Increasing the Production of Competent and Qualified Frontline Health Workers in Nigeria

This case study is part of the interactive ePlatform for the World Health Organization’s guidelines on transforming and scaling up health professionals’ education and training. Findings of a rapid bottlenecks assessment of midwifery, nursing, and health technology schools in Nigeria informed CapacityPlus’s work with federal- and state-level stakeholders to develop a plan to increase the production of certified graduates. This included providing educational resources, training tutors in up-to-date clinical guidelines and computer assisted pedagogy, and supporting students at risk of dropping out through scholarships. This comprehensive support has reduced student drop-out rates and increased pass rates on national certification examinations.
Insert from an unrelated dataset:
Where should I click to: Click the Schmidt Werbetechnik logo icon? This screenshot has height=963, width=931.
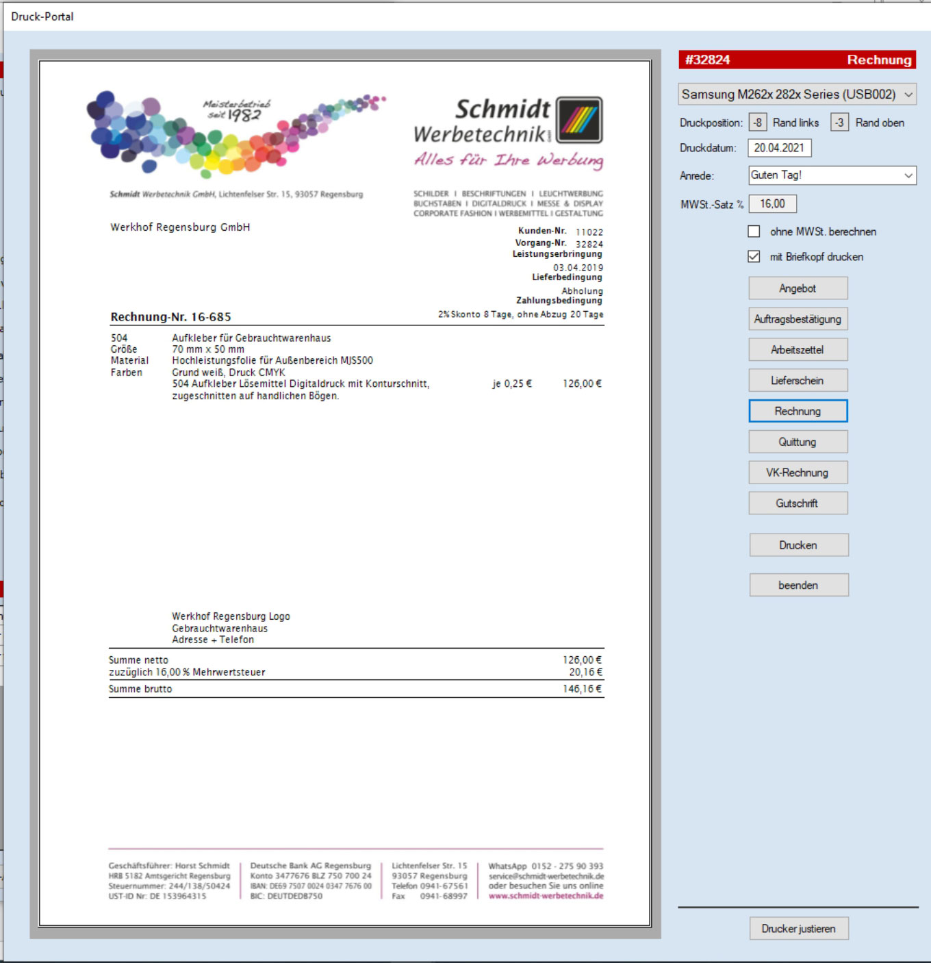[x=579, y=120]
Estimating the Cost of Educating and Training Nurses and Midwives: Balancing Quantity and Quality

This case study is part of the interactive ePlatform for the World Health Organization’s guidelines on transforming and scaling up health professionals’ education and training. Knowledge about the cost of educating and training health workers is needed to support education program planning and management and to inform advocacy for increased investment. Ethiopia’s federal ministries of health and education collaborated with CapacityPlus and the Nursing Education Partnership Initiative to conduct a cost analysis of the nursing and midwifery programs at two colleges. The objectives were to estimate the cost of producing a graduate; identify fixed-asset constraints to scaling up the quantity and/or improving quality of graduates; and simulate the new cost per graduate for interventions to increase the quality of graduates.

Cost of Preservice Education for Health Workers: Balancing Quantity and Quality

CapacityPlus, Ethiopia’s federal ministries of health and education, and the Nursing Education Partnership Initiative conducted a retrospective cost assessment of the undergraduate nursing and midwifery programs at University of Gondar College of Medicine and Health Sciences and Arbaminch College of Health Sciences. Presented at the Third Global Symposium on Health Systems Research in Cape Town, South Africa, on October 3, 2014, this poster summarizes the study, which used primary source data to estimate the cost of producing nursing and midwifery graduates, identified constraints in infrastructure and materials affecting the quality of education, and showed the financial impact on the cost per graduate of overcoming some of those constraints.